It has been my experience that when you are real and genuine, you feel and even fit better in your own skin. Like the velveteen rabbit—the “real” never rubs off. A False Self is never truly satisfying. It triggers addiction and the need to keep trying to be more to keep from being less. The False Self makes a person become hyper vigilant from a fear of being caught not measuring up. It triggers people to get stuck with image management. When you ground yourself in your genuine authentic True Self, you can find your true identity.
The greatest challenge to the True Self is living an incongruent life. When what you feel is different from what you say and what you do, you can get stuck with incongruent living. The truth is everyone is incongruent sometime. But, when it happens over and over again this spells trouble as you begin living a double life. This is the dilemma that an addict must unravel in order to establish consistent long-term sobriety. When what an addict thinks and values is in tune with what he feels, this begins to harmonize with what he says and does resulting in sobriety and serenity.
To accomplish this mindset, you will need to manage paradox. While congruent living is the goal, the reality is that everyone is inconsistent, incongruent and hypocritical in some ways. I have not known an addict in recovery who has always been consistent with every recovery task. For many people, confusion and uncertainty often trigger incongruent living and hypocrisy. The footprint of hypocrisy treads through everyone’s life. Sometimes the impact is major or at times less so. It underscores the human condition. You might be thinking, why try?
Coming to terms with our limits, embracing brokenness, and shortcomings is the recipe for cultivating humility. Without humility, it is impossible to go deep into personal brilliance. People can find personal brilliance in the presence of arrogance, but they won’t go deep enough. Embracing the human condition with humility is the key to going deep so you’ll want to enlist some help.
When incongruent, inconsistent or hypocritical behavior appears, you’ll want to have someone or a group to hold you accountable. The strength of accountability keeps human weakness in check and can be humbling when the reality of shortcomings sets in. So, rather than impersonate sobriety or serenity, an addict in recovery can humbly confess their shortcomings knowing that the power of accountability will call them back to a centered, congruent life. To preserve your True Self, it is necessary to practice telling on yourself.
At a Twelve Step meeting, once you tell everyone your deepest dark shameful secret and feel the acceptance of those attending, it is difficult to return and tell the same people that the behavior you committed to not doing— you did again. There is a fear of rejection and embarrassment even though you are in a room full of addicts. Then, if you have had weeks or years of sobriety, have become a sponsor or a trusted servant in the meetings— there is even greater fear of rejection if you need to honestly disclose that you have been acting out against your values. It is difficult to tell on yourself. Yet, it is absolutely necessary in order to establish congruency. Not just the confession, what is required is a commitment to self and to the group that you will do whatever it takes to get re-centered and live a sober life. You need to do this to find your true authentic self.

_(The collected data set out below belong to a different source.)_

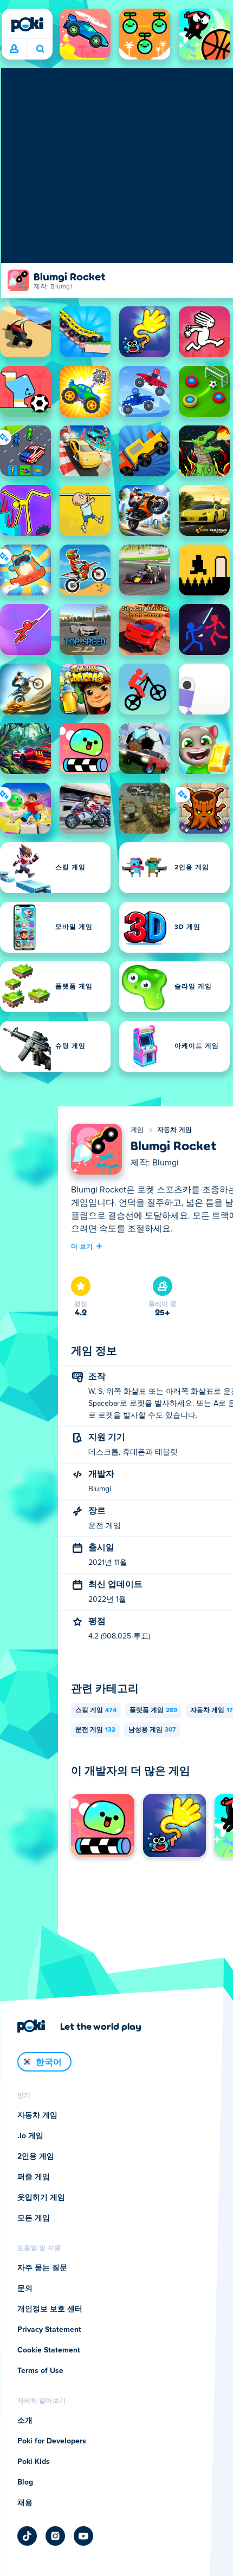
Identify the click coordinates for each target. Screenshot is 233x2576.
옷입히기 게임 (41, 2197)
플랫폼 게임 (153, 1710)
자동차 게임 (174, 1130)
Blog (25, 2482)
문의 (25, 2288)
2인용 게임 (35, 2156)
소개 (25, 2420)
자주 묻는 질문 (42, 2268)
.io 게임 (30, 2136)
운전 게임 (95, 1730)
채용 (25, 2503)
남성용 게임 (152, 1730)
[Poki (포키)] (27, 24)
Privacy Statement (49, 2330)
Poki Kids (33, 2462)
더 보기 (82, 1246)
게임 (137, 1130)
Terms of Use (40, 2371)
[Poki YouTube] (83, 2536)
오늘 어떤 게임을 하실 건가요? (40, 49)
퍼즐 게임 (33, 2177)
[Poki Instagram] (55, 2536)
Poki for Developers (51, 2441)
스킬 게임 (95, 1710)
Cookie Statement (48, 2350)
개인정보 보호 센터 (49, 2309)
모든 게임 (33, 2218)
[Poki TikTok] (27, 2536)
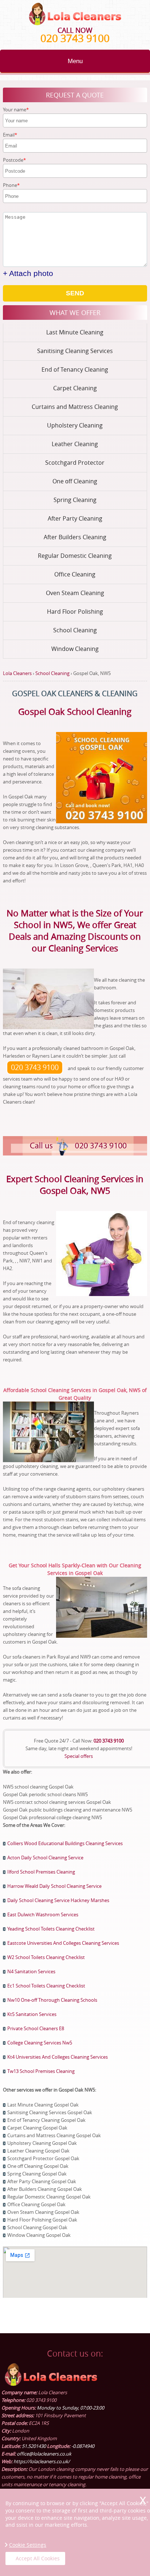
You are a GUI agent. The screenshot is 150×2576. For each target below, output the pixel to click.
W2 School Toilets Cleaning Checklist (46, 1957)
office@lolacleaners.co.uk (44, 2453)
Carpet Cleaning (75, 388)
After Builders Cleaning (75, 537)
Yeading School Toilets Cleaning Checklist (51, 1928)
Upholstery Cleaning (75, 425)
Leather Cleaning (75, 444)
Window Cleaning (75, 649)
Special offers (78, 1756)
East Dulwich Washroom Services (42, 1914)
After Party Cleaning (75, 518)
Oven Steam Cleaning (75, 593)
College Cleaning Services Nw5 (39, 2042)
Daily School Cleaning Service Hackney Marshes (58, 1900)
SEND (75, 293)
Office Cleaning (74, 574)
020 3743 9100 (75, 38)
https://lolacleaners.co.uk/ (41, 2461)
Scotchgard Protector (74, 463)
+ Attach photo (28, 273)
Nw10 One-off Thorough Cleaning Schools (52, 2000)
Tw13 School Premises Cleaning (41, 2071)
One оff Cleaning (74, 481)
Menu (75, 61)
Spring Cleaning (75, 500)
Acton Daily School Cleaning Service (45, 1857)
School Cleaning (75, 630)
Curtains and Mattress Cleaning (75, 407)
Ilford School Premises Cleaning (41, 1871)
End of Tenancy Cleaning (75, 369)
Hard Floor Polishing (75, 611)
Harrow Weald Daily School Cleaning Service (54, 1886)
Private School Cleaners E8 (35, 2028)
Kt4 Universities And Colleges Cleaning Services (57, 2057)
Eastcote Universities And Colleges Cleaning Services (63, 1943)
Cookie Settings (27, 2544)
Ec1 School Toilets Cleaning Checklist (46, 1985)
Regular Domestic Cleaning (75, 556)
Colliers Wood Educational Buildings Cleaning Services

Although being your True Self takes hard work, it is the only way to establish confidence toward building an authentic foundation for long-term recovery. When you are trying to be centered, remain sober and true to your heart, there are many distractions to pull you away from focused living and back to your addiction. Here are a few suggestions to help address becoming stuck in your false self and anchor yourself to your authentic true self.
This is difficult for an addict who grew up with an upbringing that emphasized conditional love. Having to meet the standards of someone else will keep you stuck in your false self because you won’t know how to love and accept who you are while addressing hurtful, destructive behaviors. You will feel pressure to fake it in the presence of others who you surmise have learned to make it. Maya Angelou once said “I do not trust people who don’t love themselves and yet tell me, ‘I love you.’ There is an African saying which is: Be careful when a naked person offers you a shirt.” Learning to love yourself is the greatest love of all. Practice cocooning yourself with acceptance and love even when you feel valueless. It is especially important to treat yourself valuable and to do the next right thing even when you did not meet the standard. It is not about making it ok to act out or to fail a desired standard, rather it is about finding your significance other than from performance. It is about embracing your sense of being and truly loving that. This will bring you back to your true authentic self.
You will not be able to transform yourself from your false self to your true self without reframing your life experience in not meeting other’s expectations. The power of reframe will help you to accept the reality of disappointing behavior while anchoring your reality in your true authentic self. There is no fraud in separating results, success or failure from your true self.
Circularity is a part of the grieving process—languishing/lingering/going back to the dead carcass of what used to be—is all a part of grieving. There is a time to walk away and never turn back. Yet, many entertain an approach of out of sight out of mind and fail to embrace effective grieving. It is important to grieve the loss of your false self (your addictive behavior) in order to move forward in the development of your true authentic self.
Value can be reclaimed from disappointment and irritating, devastating experiences. When a grain of sand penetrates an oyster’s shell, it irritates the oyster, making it distressed and annoyed. The oyster relieves the discomfort by coating the sand with a moist fluid. When the fluid hardens, a pearl is formed. The very process that healed the oyster creates a precious jewel of great value. Your frustration, failed experience does not need to end by remaining stuck in your false self. You can transform your false self into the pearl of being genuinely who you are by practicing telling on yourself and anchoring into your authentic true self. This is the crucible experience which creates the gold from failed attempts.